We search for signs of rotation in the subsystems of the Milky Way and M31 that are defined by their satellite galaxies , their globular cluster populations , and their BHB stars .
A set of simple distribution functions are introduced to describe anisotropic and rotating stellar populations embedded in dark haloes of approximate Navarro-Frenk-White form .
The BHB stars in the Milky Way halo exhibit a dichotomy between a prograde rotating , comparatively metal-rich component ( [ \mathrm { Fe / H } ] > -2 ) and a retrograde rotating , comparatively metal-poor ( [ \mathrm { Fe / H } ] < -2 ) component .
The prograde metal-rich population may be associated with the accretion of a massive satellite ( \sim 10 ^ { 9 } M _ { \odot } ) .
The metal-poor population may characterise the primordial stellar halo and the net retrograde rotation could then reflect an underestimate in our adopted local standard of rest circular velocity \Theta _ { 0 } .

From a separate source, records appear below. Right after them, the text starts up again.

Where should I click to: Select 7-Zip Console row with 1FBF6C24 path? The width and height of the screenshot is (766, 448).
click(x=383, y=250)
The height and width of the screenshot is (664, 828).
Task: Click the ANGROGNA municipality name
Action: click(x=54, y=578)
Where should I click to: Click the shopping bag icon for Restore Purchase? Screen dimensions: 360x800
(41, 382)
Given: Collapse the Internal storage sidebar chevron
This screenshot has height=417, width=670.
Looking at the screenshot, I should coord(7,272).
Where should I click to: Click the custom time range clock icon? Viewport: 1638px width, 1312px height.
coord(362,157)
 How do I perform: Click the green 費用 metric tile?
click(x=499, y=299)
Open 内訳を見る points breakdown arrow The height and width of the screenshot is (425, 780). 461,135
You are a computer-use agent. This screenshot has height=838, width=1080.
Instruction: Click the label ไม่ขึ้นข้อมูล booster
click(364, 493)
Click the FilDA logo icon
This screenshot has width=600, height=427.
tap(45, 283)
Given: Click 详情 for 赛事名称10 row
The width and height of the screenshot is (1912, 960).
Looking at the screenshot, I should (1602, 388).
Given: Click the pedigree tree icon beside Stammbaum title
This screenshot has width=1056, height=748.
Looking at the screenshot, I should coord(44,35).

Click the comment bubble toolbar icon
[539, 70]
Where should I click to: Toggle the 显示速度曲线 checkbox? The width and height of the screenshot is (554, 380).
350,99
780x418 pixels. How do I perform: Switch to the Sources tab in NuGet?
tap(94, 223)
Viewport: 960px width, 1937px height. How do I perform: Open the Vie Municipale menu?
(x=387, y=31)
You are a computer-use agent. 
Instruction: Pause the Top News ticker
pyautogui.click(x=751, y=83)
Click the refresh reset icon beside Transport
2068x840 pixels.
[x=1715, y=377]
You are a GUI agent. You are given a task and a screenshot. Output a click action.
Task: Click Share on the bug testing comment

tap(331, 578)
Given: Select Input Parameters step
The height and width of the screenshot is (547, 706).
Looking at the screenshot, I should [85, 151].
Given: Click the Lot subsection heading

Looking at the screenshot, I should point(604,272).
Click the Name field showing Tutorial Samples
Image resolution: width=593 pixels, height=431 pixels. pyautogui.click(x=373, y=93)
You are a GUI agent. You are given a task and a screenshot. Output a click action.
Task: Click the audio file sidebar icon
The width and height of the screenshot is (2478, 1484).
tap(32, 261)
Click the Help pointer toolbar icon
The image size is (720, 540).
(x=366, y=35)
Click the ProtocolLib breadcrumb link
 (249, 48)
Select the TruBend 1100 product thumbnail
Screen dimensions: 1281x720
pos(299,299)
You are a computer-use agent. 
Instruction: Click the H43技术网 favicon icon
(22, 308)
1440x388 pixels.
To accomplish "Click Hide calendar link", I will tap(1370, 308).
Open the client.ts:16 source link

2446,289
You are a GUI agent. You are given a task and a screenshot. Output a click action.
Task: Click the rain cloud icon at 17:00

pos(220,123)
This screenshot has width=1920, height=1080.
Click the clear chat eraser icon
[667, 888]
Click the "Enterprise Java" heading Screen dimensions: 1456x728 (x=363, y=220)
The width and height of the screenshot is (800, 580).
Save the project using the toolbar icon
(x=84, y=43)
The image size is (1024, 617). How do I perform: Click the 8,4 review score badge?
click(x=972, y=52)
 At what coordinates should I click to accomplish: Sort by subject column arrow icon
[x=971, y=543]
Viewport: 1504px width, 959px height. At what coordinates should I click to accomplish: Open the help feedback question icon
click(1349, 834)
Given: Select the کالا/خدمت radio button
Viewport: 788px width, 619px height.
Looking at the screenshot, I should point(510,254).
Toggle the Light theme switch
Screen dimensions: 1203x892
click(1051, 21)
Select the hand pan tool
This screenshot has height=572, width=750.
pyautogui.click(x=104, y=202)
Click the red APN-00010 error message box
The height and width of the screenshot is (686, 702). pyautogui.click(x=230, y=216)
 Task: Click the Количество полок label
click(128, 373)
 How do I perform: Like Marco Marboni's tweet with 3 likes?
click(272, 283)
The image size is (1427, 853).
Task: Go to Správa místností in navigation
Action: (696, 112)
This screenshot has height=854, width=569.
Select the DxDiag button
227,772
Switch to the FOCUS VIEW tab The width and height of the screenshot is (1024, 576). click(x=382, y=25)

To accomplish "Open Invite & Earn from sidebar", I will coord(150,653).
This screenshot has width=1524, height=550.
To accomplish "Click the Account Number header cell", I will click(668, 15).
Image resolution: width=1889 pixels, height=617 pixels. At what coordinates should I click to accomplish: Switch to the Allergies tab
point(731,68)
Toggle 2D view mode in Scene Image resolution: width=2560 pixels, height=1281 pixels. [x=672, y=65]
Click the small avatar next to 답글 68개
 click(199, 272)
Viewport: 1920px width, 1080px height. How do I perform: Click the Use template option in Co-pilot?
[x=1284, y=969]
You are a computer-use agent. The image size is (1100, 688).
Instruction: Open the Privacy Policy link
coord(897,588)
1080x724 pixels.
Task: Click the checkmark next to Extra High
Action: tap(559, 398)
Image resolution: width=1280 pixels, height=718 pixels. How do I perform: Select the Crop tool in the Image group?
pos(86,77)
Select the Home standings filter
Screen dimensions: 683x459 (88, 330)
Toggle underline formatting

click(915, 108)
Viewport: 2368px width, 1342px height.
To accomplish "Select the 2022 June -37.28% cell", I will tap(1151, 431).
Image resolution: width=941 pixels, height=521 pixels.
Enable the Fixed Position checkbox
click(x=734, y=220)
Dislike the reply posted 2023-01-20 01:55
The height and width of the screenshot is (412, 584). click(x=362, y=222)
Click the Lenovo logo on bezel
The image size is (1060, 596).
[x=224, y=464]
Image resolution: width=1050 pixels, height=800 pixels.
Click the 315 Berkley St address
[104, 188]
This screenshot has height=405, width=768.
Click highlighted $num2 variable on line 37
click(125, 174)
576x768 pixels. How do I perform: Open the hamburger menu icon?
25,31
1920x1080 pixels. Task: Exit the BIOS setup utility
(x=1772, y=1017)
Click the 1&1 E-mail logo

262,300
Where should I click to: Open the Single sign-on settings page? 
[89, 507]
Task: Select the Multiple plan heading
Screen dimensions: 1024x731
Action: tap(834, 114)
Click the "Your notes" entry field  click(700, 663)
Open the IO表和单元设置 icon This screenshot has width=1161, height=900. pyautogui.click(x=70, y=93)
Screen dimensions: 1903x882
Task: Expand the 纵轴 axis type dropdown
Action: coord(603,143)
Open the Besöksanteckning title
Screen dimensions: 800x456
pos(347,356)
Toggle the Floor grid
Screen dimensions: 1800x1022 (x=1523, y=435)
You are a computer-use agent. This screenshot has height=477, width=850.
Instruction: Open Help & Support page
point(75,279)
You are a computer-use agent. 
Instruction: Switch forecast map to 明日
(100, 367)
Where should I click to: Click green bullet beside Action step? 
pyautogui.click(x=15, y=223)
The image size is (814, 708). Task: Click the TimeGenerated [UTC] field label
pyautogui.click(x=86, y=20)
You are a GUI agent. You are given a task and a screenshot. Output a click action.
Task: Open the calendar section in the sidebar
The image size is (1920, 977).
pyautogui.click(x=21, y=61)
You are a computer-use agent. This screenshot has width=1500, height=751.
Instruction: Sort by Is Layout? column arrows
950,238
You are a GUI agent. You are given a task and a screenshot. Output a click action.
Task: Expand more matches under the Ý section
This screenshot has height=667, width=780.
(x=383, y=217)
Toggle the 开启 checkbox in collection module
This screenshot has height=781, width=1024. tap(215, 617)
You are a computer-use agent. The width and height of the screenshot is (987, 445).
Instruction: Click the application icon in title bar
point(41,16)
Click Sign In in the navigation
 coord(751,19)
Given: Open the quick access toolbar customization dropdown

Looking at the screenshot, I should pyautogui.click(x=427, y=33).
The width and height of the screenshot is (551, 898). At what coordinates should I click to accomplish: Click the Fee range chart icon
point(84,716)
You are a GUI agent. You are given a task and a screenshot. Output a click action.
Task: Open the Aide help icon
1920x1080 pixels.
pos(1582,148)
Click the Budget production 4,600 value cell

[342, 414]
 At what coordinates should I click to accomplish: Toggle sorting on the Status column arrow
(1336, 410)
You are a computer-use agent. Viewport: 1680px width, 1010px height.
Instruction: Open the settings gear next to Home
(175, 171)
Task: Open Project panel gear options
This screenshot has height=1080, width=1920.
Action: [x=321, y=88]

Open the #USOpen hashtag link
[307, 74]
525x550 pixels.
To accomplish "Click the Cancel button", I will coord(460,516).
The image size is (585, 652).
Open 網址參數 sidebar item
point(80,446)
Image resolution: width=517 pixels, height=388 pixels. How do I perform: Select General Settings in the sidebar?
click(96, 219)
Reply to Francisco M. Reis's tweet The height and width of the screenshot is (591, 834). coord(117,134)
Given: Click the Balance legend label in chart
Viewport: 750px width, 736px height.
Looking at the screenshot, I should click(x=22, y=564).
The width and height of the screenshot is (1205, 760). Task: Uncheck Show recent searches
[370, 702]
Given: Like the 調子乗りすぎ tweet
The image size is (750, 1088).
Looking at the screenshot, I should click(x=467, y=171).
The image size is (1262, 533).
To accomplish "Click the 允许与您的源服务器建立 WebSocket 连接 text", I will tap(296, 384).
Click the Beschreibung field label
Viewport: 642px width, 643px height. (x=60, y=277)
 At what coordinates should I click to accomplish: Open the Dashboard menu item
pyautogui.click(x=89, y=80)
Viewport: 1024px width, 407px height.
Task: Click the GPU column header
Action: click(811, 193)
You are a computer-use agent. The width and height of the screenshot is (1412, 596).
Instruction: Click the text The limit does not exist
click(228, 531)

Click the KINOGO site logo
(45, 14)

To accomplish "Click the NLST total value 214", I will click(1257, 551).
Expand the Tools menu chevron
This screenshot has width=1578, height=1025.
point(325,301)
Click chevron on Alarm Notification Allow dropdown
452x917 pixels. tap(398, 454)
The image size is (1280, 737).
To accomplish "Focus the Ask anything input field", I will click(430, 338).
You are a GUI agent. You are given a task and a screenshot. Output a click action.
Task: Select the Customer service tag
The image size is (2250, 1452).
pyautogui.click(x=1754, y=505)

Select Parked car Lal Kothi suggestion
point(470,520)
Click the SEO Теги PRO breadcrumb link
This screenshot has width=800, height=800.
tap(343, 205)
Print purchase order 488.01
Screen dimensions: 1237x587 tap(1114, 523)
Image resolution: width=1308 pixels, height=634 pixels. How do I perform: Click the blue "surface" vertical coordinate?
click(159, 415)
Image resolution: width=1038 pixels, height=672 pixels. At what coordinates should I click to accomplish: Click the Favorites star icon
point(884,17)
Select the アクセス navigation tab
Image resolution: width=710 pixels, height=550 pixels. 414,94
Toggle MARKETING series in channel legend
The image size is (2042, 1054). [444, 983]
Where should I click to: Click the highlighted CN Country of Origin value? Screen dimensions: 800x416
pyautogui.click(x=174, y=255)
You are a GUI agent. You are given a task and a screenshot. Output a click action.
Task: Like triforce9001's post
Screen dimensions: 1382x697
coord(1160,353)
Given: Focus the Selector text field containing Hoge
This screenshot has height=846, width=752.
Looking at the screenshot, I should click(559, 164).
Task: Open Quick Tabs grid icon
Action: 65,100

If \Theta _ { 0 } is \approx 240 \mathrm { kms ^ { -1 } } then the metal-poor component has no rotation and there is a net prograde rotation signal of \approx 45 \mathrm { kms ^ { -1 } } in the metal-rich component .
There is reasonable evidence that the Milky Way globular cluster and satellite galaxy systems are rotating with \langle v _ { \phi } \rangle \approx 50 \mathrm { kms ^ { -1 } } and \langle v _ { \phi } \rangle \approx 40 \mathrm { kms ^ { -1 } } respectively .
Furthermore , a stronger signal is found for the satellite galaxies when the angular momentum vector of the satellites is inclined with respect to the normal of the disc .
The dwarf spheroidal satellites of M31 exhibit prograde rotation relative to the M31 disc with \langle v _ { \phi } \rangle \approx 40 \mathrm { kms ^ { -1 } } .
We postulate that this group of dwarf spheroidals may share a common origin .
We also find strong evidence for systemic rotation in the globular clusters of M31 particularly for the most metal-rich .